While testing of oxalate-to-creatinine molar ratio in a random urine sample may be helpful, this measurement does not stabilize until age 14 to 18—often after kidney damage has already occurred.7 Liver biopsy can confirm whether the enzyme AGXT is absent. Differentiation between PHO and type 2 hyperoxaluria can only be confirmed by genetic testing in which the AGXT gene is identified.8
There is an increased incidence of PHO in Tunisia and Kuwait9-11 and in the Arab and Druze families of Israel12 as a result of intermarriages in this population. Since AGXT is a recessive gene, the child of parents who are both carriers has a 25% chance of having the disease. If either parent carries the genetic variant, there is a 50% chance that the recessive gene will be passed on.
Diagnosis
Early diagnosis of PHO is critical. However, because the disease is so rare, more than 40% of affected patients do not receive a diagnosis until three years after symptoms develop, and 30% are diagnosed only upon presentation with end-stage renal disease.2,13
If PHO is detected early, the key management goal is to minimize renal and skeletal oxalate deposition. Components of medical management are shown in the table.2,14-17 It is important to note that these strategies are effective only if initiated early, that is, before the patient’s glomerular filtration rate drops below 25 mL/min.18
Treatment
Organ transplantation remains the only definitive treatment for PHO14,19—to prevent severe systemic oxalosis or to manage the patient who has progressed to end-stage renal disease. Researchers from the Mayo Clinic in Rochester, Minnesota (where, it should be noted, a National Oxalosis and Hyperoxaluria Registry is maintained under the direction of Dawn S. Milliner, MD), recently published an observational study of outcomes in transplant graft survival among 203 PHO patients. Bergstralh et al20 reported high rates of recurrent oxalosis in patients undergoing kidney transplantation alone, and significantly improved outcomes in patients who underwent both liver and kidney transplantation.

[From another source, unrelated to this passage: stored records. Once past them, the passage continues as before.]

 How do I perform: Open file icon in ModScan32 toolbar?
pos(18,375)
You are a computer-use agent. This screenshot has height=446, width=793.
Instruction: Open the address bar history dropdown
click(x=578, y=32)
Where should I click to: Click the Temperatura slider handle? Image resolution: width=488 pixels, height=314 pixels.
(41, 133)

Before 1990, according to a report by the Rare Kidney Stone Consortium,18 the prognosis for PHO transplant patients in the United States was so poor that a donor kidney was considered wasted on these patients. Since the year 2000, however, survival after transplantation has improved greatly, with rates similar to those of all kidney transplant patients nationwide. The explanation for increased survival rates among PHO patients undergoing transplantation was twofold:
• Increased preoperative stone control
• Use of combined liver-kidney transplants.21,22
Since the liver is responsible for the cascade of calcium oxalate stones, the native liver must be fully removed prior to transplantation of a new liver and kidney. Postoperatively, stones will also emerge from where they have lodged in the skeletal tissue to shower the new kidney. Thus, medical management of this cascade of new stones is vital if the transplanted grafts are to survive.23 Calcium oxalate blood levels can remain high for one to two years posttransplantation,2,24 so long-term medical management of oxalate is essential.
The Case Patient
Clinicians engaged in a discussion with the patient and her family regarding a possible diagnosis of PHO. Blood was drawn and sent to the Mayo Clinic for genetic analysis. It was found that the patient had an abnormality in the AGXT gene; with the diagnosis of type 1 hyperoxaluria confirmed, she was flown to Rochester for a full workup.

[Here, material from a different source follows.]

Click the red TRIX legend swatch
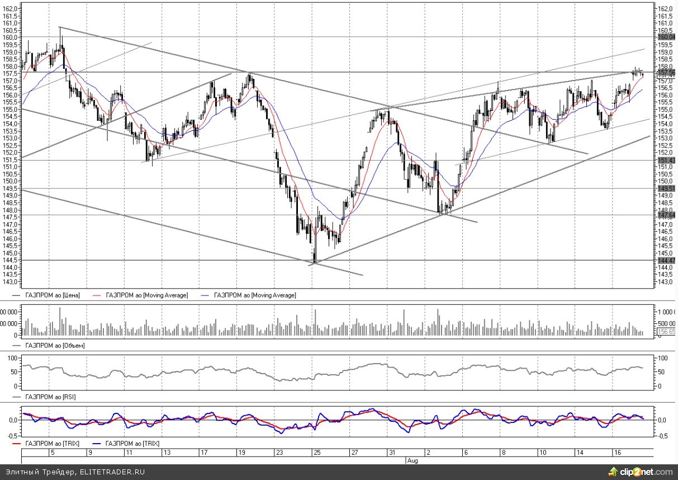678x480 pixels. (17, 444)
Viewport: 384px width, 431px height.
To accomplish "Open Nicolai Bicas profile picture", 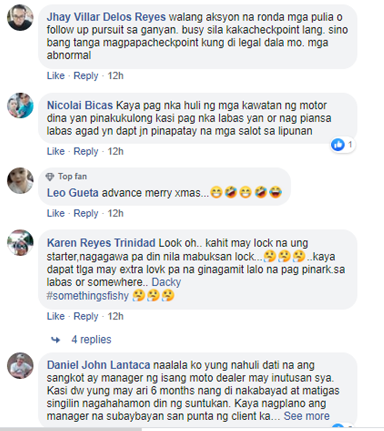I will pyautogui.click(x=20, y=106).
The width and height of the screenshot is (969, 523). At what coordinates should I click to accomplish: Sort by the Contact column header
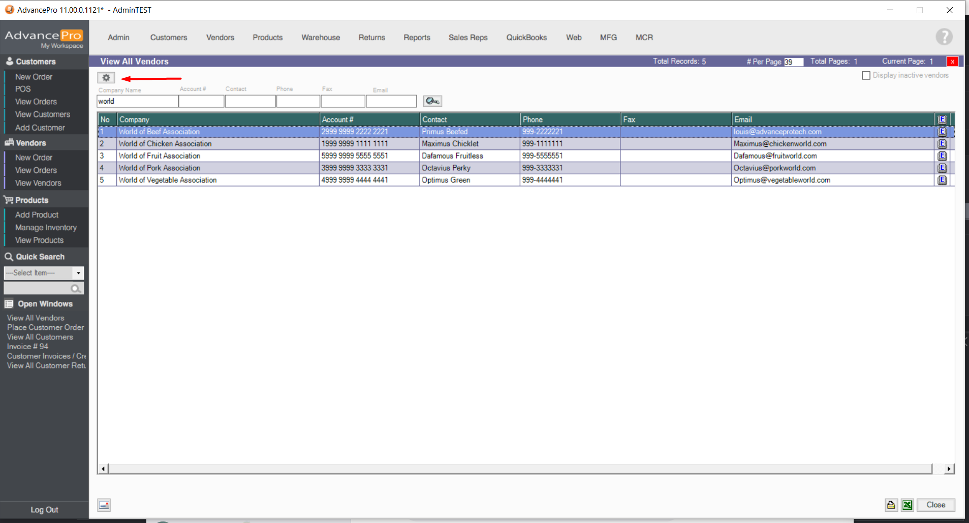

The patient was the only member of her family with the defective AGXT gene, and her genetic counselors considered this a single mutation. She was accepted for the liver/kidney transplantation list.

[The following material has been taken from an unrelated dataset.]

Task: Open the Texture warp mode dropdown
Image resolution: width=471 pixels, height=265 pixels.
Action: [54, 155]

Due to the increase in reported survival among patients if they undergo transplantation early in the natural history of stone deposition, the average wait time for PHO patients is only three to four months. The case patient returned to the dialysis unit in Virginia, where she was placed on a dialysis regimen of five-hour treatments, five times per week (nighttime and day); this was determined to be the peak treatment duration for most efficient stone removal, as determined by calcium oxalate measurement during her workup at the Mayo Clinic.